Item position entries

--------

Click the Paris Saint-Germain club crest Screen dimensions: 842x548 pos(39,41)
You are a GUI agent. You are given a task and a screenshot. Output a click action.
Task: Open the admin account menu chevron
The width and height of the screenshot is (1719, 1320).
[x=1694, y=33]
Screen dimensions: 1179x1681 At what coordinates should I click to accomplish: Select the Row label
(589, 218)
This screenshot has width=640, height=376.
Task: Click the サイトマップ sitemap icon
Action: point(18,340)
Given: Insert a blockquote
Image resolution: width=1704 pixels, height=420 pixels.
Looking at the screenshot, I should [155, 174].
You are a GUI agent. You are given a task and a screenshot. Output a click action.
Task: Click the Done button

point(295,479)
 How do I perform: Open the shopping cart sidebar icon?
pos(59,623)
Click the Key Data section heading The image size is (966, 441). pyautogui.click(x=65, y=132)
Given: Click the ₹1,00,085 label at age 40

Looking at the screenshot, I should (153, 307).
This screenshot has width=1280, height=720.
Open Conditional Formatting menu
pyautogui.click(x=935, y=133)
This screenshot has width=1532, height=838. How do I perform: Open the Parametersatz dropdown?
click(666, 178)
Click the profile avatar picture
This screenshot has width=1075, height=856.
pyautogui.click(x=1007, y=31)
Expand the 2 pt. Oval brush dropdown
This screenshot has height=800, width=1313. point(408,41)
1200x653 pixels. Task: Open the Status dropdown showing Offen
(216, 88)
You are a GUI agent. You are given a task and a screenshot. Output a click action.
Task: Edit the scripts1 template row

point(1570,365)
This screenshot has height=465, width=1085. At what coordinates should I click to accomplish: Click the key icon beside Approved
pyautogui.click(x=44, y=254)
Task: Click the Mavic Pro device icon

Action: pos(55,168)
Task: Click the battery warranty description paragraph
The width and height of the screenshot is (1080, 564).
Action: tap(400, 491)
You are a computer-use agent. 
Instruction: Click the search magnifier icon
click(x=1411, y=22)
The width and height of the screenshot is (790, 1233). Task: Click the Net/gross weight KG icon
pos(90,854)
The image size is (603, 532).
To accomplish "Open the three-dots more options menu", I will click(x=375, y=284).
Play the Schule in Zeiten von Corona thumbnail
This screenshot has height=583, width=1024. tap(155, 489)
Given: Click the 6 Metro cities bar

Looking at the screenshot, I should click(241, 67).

--------

• **YOUR INSTRUCTIONS**: How many lines in the rows above contain the word "icon"? Case counts, so give only the number.

• **RESULT**: 6